"xianwei" <ba*********@gm ail.coma ¨¦crit dans le message de news:
11************* *********@k79g2 00...legr oups.com...
#include <stdio.h>
#include <stdlib.h>
#include <time.h>
int
main ( int argc, char *argv[] )
{
long i = 10000000L;
clock_t start, end;
double duration;
printf("Time do %ld loop spent ", i);
start = clock();
while (i--);
end = clock();
duration = (double)(end - start) / CLOCKS_PER_SEC;
printf("%f seconds\n", duration);
return EXIT_SUCCESS;
} /* ---------- end of function main ---------- */
I run the above the program,
The first time I spent 0.031000 seconds.
The second time I spent 0.015000 seconds
If I try again and again, the time spent on will 0.031 or 0.015
seconds
Why have such big difference?
I suspect the clock() function on your system has a granularity of around 15
milliseconds. If this is the case, the clock() function will return the
same value for all calls during each 15 millisecond interval.
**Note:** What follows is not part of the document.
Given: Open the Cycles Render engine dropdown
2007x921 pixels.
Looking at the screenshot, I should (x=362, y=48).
Depending on
when exactly you start your measurements within that interval, a task
lasting cloless than 15ms can be "clocked" as lasting 0ms or 15ms.
Similarly, one that takes between 15 and 30 might be reposted as taking
exactly 15ms or exactly 30ms.
On top of this granularity issue, you should look into the clock() function.
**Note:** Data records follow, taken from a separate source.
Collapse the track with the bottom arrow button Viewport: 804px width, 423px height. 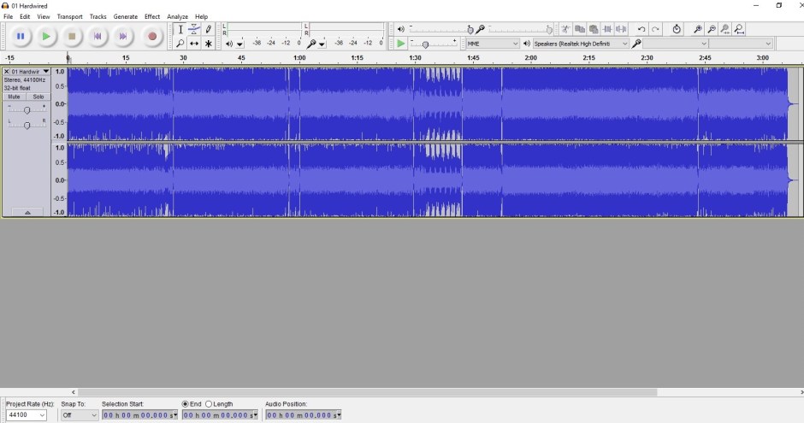(27, 212)
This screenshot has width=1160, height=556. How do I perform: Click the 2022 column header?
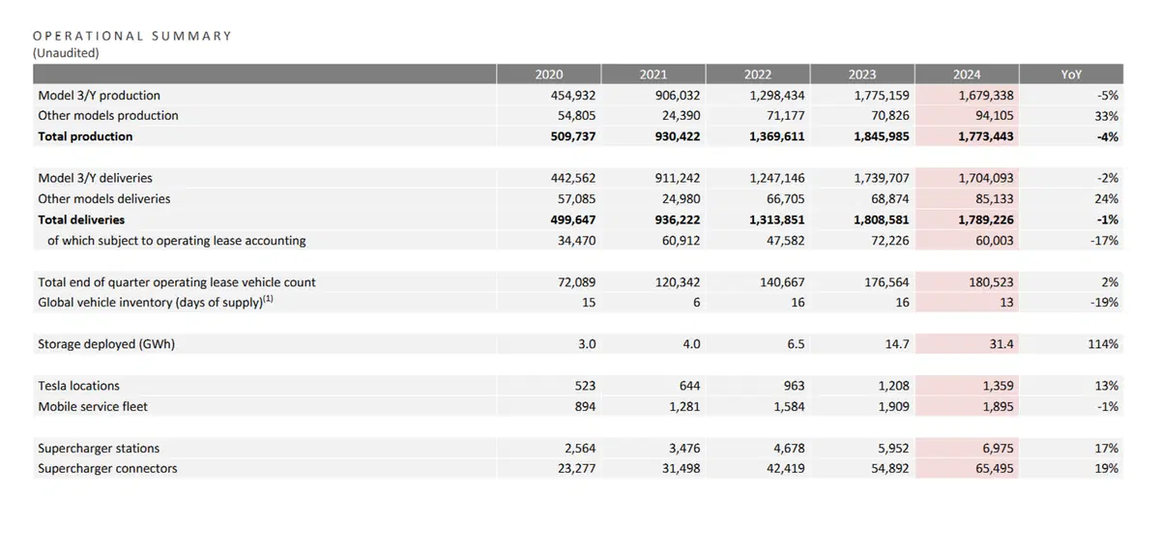(758, 74)
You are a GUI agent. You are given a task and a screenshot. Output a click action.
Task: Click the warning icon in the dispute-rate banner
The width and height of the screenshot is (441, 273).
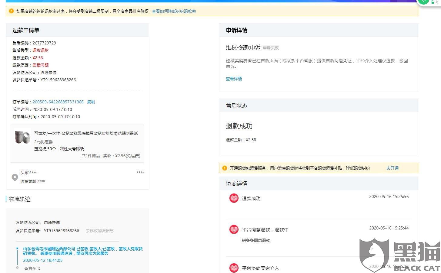11,11
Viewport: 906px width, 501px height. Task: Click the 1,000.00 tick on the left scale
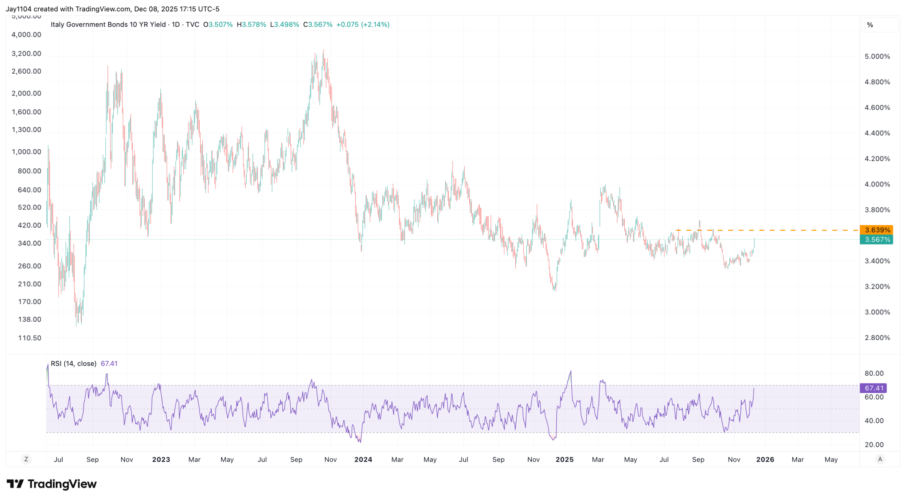(27, 151)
Does it measure elapsed time? total processor time? processor time spent in
your program vs time spent in the system? or something else even... Your
"timings" will also be affected by other tasks the computer performs while
your program executes, and many other characteristics of you system (cache
memory, bus sharing with i/o devices, etc.)
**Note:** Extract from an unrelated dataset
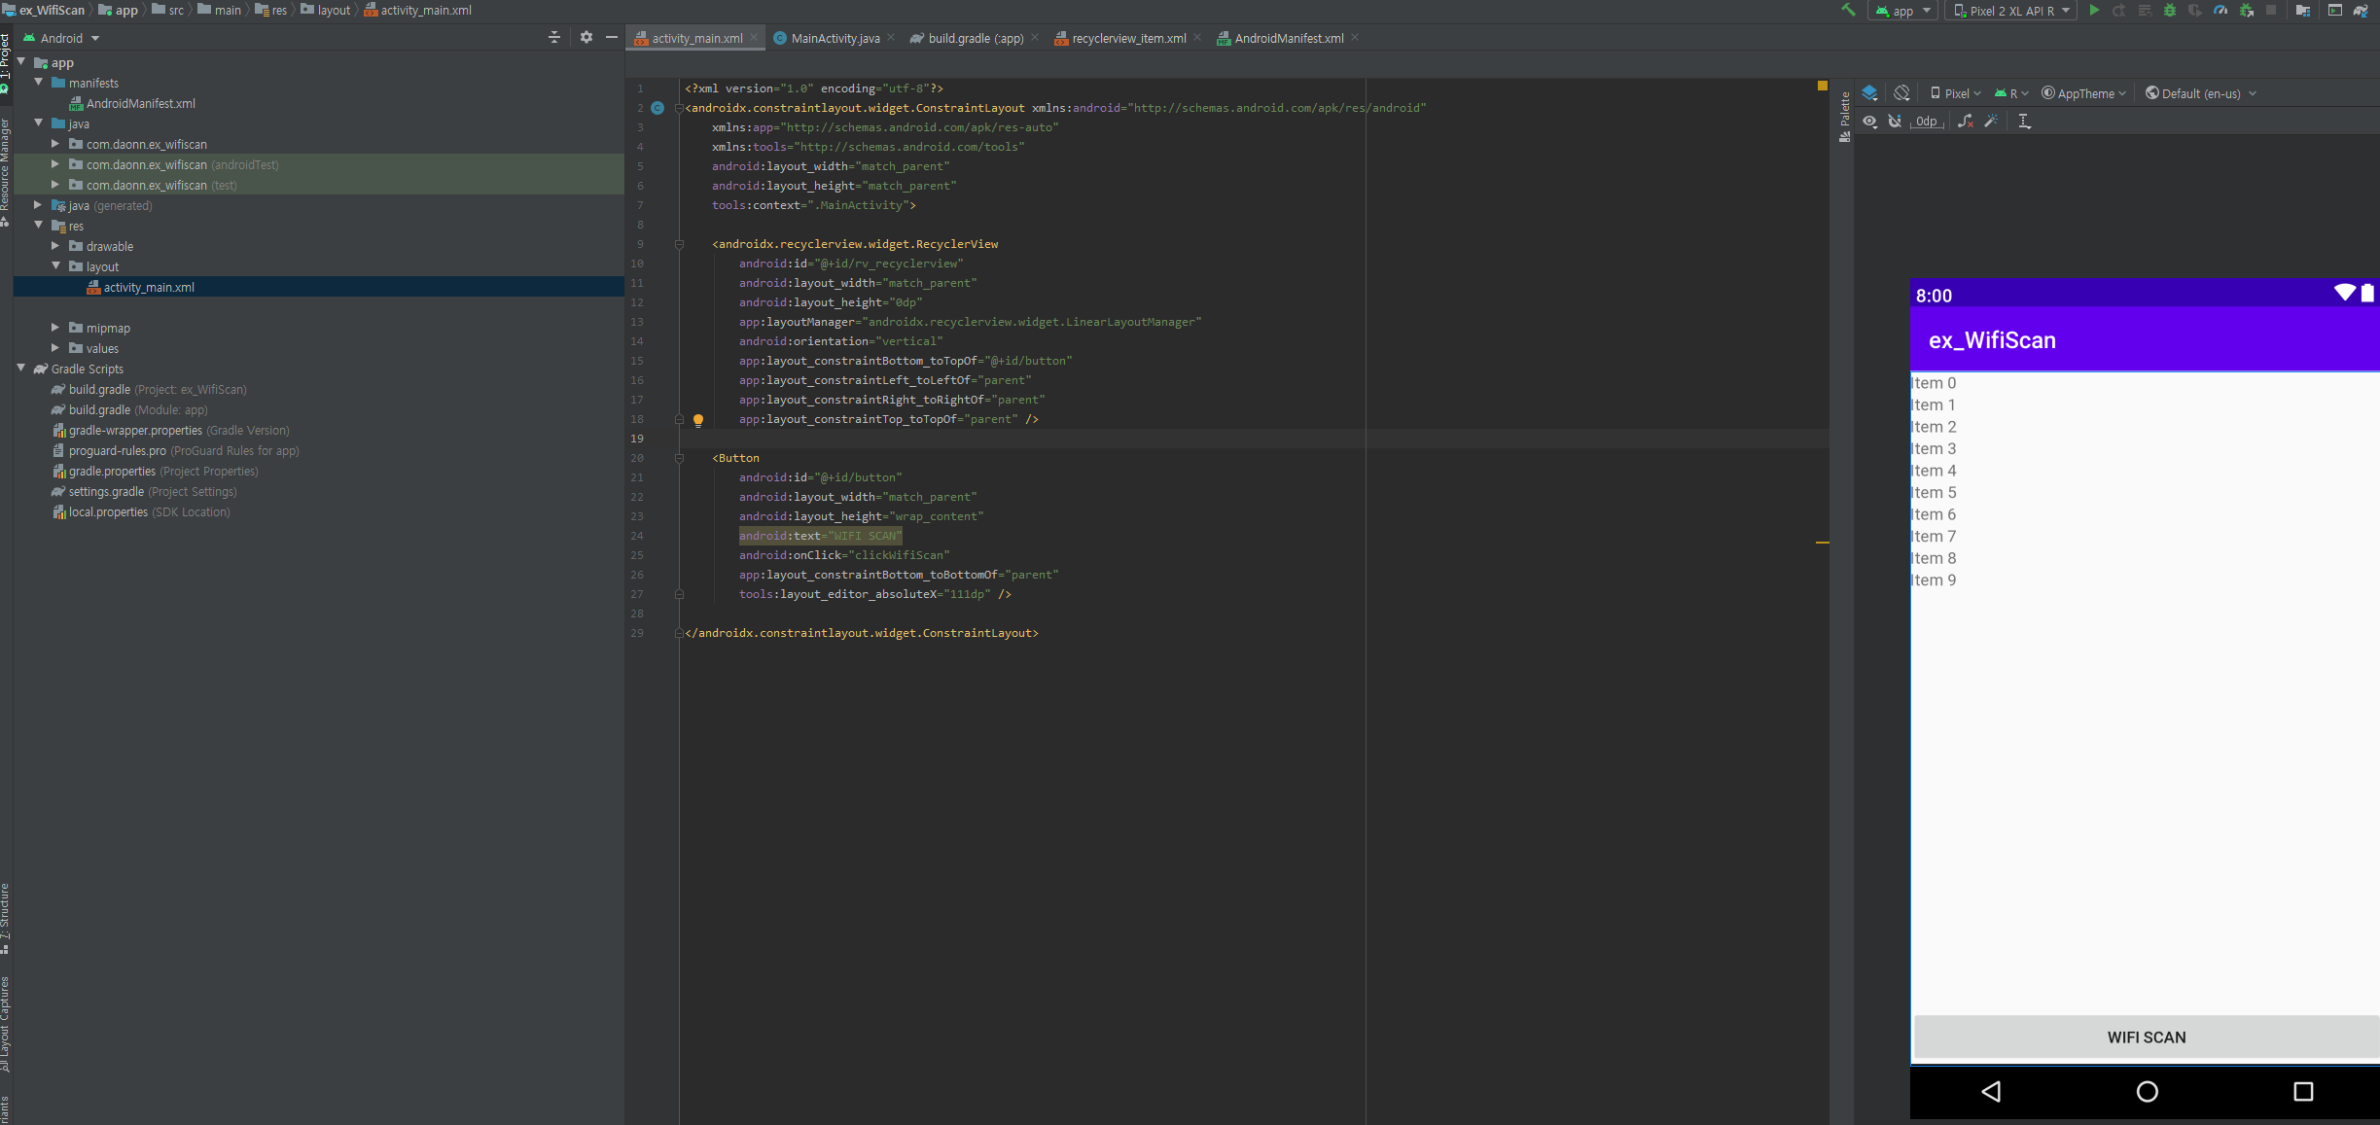This screenshot has width=2380, height=1125.
Task: Open the Select Design Surface layers icon
Action: pyautogui.click(x=1869, y=93)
For your peticular concern, I suggest you try and synchronize your timing
efforts with this small loop:
clock_t last, start;
last = start = clock();
while (start == last) {
start = clock();
}
You should try and measure longer computations, by repeating them in a loop
or increasing the constants.
You should consider using more accurate timing functions such as
non-standard gettimeofday in Linux.
You should repeat the tests many many times, and average the results,
discarding extreme values.
Effective code profiling is *very* difficult. Drawing conclusions or making
changes from profiling data is not easy either: what holds on one
architecture does not necessarily on another one, even just slightly
different. There is no definitive truth in this domain.